» Page excerpt

++++++++++

Gym Door Repairs, Inc. et al v. Young Equipment Sales, Inc. et al
Filing
274
MEMORANDUM OPINION ANDORDER re: 228 MOTION for Reconsideration of Order Dismissing Causes of Action for Tortious Interference and Conspiracy as to ESBOCES. filed by Gym Door Repairs, Inc., Safepath Systems LLC, 231 MOTION for Reconsideration re; 224 Memorandum & Opinion . filed by Carl Thurnau, 246 MOTION for Reconsideration of Order Dismissing Causes of Action for Tortious Interference and Conspiracy as to ESBOCES or to Supplement and Amen d Second Amended Complaint. filed by Gym Door Repairs, Inc., Safepath Systems LLC. The Court has considered all of the arguments raised by the parties. To the extent not specifically addressed, the arguments are either moot or without merit. For the foregoing reasons, Thurnau's motion for reconsideration is denied; the plaintiffs'motion for reconsideration is denied; and the plaintiffs' request for leave to file an amended complaint is granted. The Clerk is directed to cl ose Dkts. 228, 231, and 246. The plaintiffs are directed to file their Third Amended Complaint within ten (10) days of the date of the filing on ECF of this Memorandum Opinion and Order. (As further set forth in this Order.) (Signed by Judge John G. Koeltl on 11/9/2016) (cf)
UNITED STATES DISTRICT COURT
SOUTHERN DISTRICT OF NEW YORK
────────────────────────────────────
GYM DOOR REPAIRS, INC. ET AL.
Plaintiffs,
15-cv-4244 (JGK)
- against –
YOUNG EQUIPMENT SALES, INC. ET AL.,
MEMORANDUM OPINION AND
ORDER
Defendants.

++++++++++

» Data extract

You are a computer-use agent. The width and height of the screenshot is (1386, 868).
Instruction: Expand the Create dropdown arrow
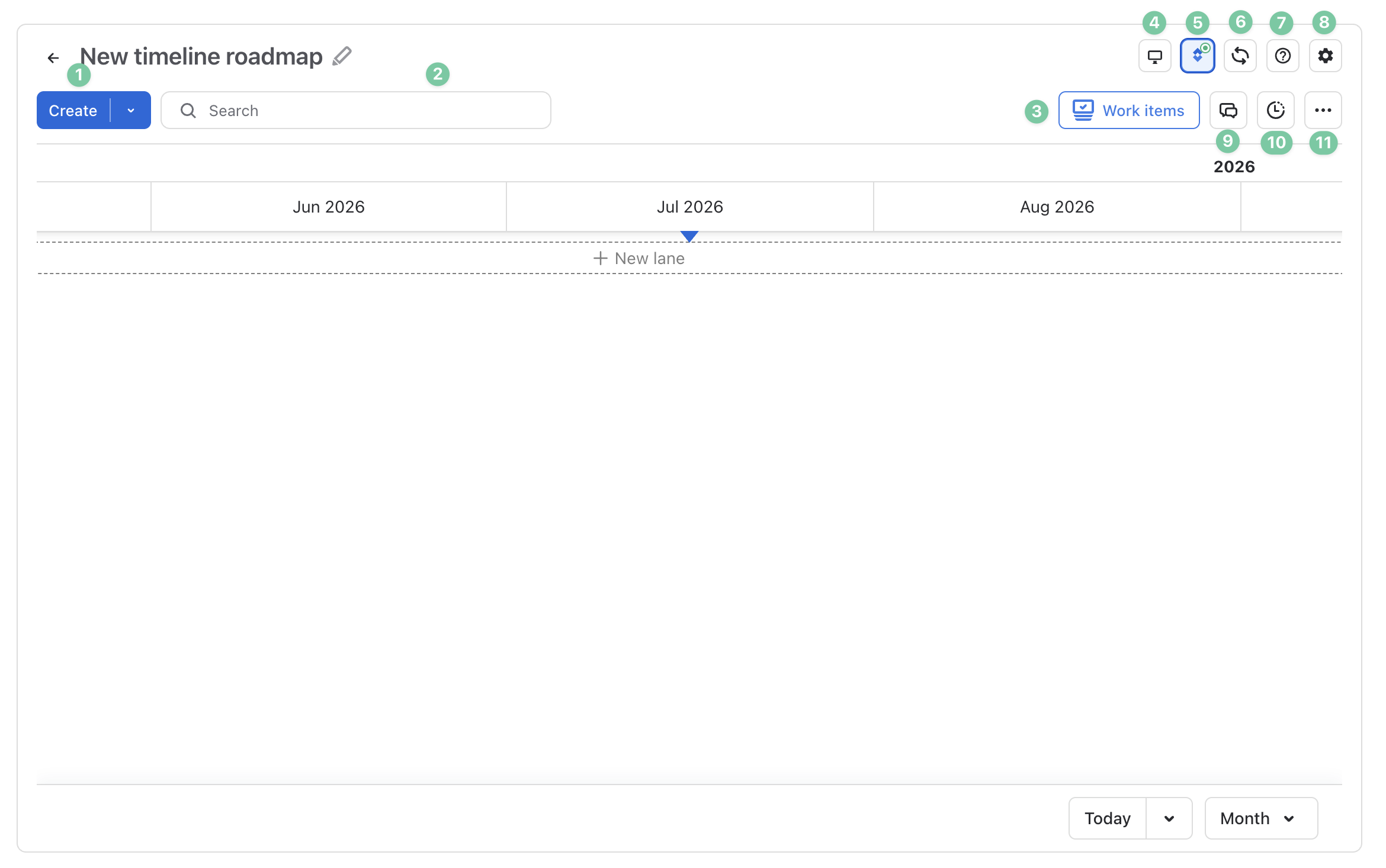click(x=131, y=110)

++++++++++

» Task instructions
(a) In the court filing on Gym Door Repairs, Inc. v. Young Equipment Sales, Inc., how long do the plaintiffs have to file their Third Amended Complaint?
(b) According to the court filing on Gym Door Repairs, Inc. v. Young Equipment Sales, Inc., why did the Court not address every argument the parties raised?
(c) Go on with the Gym Door Repairs memorandum opinion from where it stops.
The listing above comes from a separate source unrelated to the court filing.

» Results by task
(a) They must file it within ten days of the date the Memorandum Opinion and Order is filed on ECF.

(b) The Court considered all of the arguments. Any it did not specifically address were either moot or without merit.

(c)
────────────────────────────────────
JOHN G. KOELTL, District Judge:
The plaintiffs, Gym Door Repairs, Inc., and Safepath
Systems LLC, brought suit against nineteen defendants to obtain
permanent injunctive relief, damages, and attorneys’ fees and
costs for the defendants’ alleged infringement of the
plaintiffs’ patent, copyrights, and trademarks, and---under New
York State law---for unfair competition, tortious interference
with prospective economic advantage, and civil conspiracy. The
defendants opposed the application for injunctive relief, and
filed nine separate motions to dismiss the plaintiffs’ Second
Amended Verified Complaint (the “SAC”).
In a Memorandum Opinion and Order dated September 9, 2016,
the Court denied the plaintiffs’ application for a preliminary
injunction. See Gym Door Repairs, Inc. v. Young Equip. Sales,
Inc., No. 15-CV-4244 (JGK), 2016 WL 4742317 (S.D.N.Y. Sept. 12,
2016). In a separate Amended Opinion and Order, the Court
granted in part and denied in part the defendants’ motions to
1
dismiss. See Gym Door Repairs, Inc. v. Young Equip. Sales, Inc.,
No. 15-CV-4244 (JGK), 2016 WL 4747281 (S.D.N.Y. Sept. 12, 2016).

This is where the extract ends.